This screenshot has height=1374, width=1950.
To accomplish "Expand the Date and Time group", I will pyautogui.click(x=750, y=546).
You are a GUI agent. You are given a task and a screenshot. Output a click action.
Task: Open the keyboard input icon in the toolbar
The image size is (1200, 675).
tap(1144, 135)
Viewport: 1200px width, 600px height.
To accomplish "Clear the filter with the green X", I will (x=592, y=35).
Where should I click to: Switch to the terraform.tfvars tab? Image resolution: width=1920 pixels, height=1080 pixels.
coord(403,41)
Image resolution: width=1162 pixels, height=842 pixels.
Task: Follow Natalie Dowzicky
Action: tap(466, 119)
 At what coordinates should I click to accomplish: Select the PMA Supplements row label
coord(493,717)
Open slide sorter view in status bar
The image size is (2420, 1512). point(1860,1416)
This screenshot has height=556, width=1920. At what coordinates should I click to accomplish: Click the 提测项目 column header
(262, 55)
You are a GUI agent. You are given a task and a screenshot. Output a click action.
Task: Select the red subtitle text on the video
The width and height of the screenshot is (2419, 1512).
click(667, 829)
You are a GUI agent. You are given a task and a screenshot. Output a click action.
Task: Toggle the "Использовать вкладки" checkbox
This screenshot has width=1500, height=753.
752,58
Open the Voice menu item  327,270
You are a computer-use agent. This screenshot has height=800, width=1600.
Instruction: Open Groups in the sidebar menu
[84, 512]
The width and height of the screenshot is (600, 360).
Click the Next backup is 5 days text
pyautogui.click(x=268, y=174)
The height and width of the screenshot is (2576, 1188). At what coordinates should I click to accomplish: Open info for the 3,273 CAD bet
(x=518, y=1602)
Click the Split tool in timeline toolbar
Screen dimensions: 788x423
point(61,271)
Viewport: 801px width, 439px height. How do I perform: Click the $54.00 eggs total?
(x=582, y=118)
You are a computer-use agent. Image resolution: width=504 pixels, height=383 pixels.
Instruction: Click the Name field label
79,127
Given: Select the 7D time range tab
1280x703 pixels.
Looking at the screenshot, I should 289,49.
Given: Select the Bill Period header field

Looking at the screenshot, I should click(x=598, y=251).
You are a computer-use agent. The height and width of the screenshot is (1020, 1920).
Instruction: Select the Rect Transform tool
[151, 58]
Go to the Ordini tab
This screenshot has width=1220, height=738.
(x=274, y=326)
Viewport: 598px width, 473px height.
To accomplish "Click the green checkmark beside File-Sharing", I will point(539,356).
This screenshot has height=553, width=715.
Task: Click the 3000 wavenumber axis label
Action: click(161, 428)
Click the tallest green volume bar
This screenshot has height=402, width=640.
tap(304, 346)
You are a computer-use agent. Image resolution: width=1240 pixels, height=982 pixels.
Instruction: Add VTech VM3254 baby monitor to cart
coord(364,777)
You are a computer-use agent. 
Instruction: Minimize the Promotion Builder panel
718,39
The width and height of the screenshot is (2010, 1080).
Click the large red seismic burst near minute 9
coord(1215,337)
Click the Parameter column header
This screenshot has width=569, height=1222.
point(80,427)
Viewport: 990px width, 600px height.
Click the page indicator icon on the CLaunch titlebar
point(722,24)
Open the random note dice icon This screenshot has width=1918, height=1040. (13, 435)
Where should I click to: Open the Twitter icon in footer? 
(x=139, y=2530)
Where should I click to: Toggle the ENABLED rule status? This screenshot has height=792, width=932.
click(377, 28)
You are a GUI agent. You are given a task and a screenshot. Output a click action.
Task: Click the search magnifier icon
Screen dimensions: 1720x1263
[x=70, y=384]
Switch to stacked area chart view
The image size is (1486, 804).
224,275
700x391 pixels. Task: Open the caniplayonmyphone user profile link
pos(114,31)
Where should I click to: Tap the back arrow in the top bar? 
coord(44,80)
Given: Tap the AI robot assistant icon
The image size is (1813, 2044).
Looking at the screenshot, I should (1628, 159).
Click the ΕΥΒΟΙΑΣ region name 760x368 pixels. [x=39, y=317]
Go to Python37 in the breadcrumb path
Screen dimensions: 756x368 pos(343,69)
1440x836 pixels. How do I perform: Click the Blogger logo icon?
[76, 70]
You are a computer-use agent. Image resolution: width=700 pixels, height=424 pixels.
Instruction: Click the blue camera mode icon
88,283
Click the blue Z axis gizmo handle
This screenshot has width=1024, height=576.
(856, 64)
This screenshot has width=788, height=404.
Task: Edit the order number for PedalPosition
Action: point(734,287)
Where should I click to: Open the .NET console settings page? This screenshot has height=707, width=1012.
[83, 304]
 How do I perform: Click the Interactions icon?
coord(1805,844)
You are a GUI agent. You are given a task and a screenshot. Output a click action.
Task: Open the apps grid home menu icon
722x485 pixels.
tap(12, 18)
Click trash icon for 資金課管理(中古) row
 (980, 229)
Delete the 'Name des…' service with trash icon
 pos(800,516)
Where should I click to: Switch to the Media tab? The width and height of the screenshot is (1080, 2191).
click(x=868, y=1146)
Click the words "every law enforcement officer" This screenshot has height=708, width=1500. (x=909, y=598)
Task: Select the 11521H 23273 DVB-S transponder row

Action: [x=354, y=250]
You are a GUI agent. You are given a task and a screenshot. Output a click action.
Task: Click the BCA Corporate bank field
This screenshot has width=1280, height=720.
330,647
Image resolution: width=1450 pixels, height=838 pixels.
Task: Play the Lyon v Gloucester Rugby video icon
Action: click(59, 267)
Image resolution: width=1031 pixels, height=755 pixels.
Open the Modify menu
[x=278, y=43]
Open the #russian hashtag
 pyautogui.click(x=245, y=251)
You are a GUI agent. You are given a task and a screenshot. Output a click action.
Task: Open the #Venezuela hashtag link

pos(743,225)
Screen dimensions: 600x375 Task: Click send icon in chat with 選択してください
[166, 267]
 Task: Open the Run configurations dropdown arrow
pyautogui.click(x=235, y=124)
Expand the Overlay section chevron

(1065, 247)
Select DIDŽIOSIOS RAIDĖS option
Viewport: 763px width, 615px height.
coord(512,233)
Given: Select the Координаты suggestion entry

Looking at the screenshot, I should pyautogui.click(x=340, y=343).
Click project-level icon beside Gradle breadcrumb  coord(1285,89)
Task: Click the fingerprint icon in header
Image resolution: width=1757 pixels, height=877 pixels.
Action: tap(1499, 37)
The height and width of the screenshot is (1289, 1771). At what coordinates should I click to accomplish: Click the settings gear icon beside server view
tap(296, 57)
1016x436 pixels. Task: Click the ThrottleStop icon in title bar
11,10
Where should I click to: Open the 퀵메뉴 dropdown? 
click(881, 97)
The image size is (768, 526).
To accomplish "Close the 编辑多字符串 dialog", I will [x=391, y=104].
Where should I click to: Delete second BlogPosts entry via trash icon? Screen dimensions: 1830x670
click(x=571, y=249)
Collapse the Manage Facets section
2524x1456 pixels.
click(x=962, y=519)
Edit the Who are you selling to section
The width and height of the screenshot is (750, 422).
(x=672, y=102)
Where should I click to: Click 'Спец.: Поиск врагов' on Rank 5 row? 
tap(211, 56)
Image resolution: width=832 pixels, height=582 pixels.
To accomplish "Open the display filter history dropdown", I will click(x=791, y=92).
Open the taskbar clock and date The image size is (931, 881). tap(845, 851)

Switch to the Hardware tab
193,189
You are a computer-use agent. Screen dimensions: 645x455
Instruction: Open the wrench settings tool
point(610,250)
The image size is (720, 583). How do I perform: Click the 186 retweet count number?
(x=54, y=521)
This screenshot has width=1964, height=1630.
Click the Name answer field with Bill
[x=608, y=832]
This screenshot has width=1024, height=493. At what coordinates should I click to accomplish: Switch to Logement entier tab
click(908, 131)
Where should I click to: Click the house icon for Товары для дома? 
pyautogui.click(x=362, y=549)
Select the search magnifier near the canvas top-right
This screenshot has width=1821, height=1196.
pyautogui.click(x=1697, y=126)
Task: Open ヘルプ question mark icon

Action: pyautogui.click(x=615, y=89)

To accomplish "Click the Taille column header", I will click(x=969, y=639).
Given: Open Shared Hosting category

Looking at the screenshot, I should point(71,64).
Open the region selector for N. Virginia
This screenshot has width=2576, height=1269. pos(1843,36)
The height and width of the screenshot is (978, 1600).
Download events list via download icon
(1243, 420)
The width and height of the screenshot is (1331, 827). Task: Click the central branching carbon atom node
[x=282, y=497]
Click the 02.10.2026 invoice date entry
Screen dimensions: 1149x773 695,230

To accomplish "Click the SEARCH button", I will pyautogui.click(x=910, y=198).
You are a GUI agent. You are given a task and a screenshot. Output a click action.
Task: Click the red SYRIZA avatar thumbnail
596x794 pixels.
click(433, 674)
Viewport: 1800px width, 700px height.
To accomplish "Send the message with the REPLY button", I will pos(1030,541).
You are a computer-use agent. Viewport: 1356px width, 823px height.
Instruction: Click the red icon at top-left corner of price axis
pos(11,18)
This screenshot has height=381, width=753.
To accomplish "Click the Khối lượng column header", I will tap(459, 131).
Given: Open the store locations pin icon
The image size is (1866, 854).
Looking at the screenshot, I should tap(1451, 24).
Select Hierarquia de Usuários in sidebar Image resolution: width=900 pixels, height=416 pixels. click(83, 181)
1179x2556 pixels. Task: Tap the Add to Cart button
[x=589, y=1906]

- - - - -

▶ **What the exercise asks**
Rename "screenshot" to "image" in the lines from the first one up to and including the line with "will pyautogui.click(x=750, y=546).", and give those lines back with nothing else changed.

▶ **Task response**
This image has height=1374, width=1950.
To accomplish "Expand the Date and Time group", I will pyautogui.click(x=750, y=546).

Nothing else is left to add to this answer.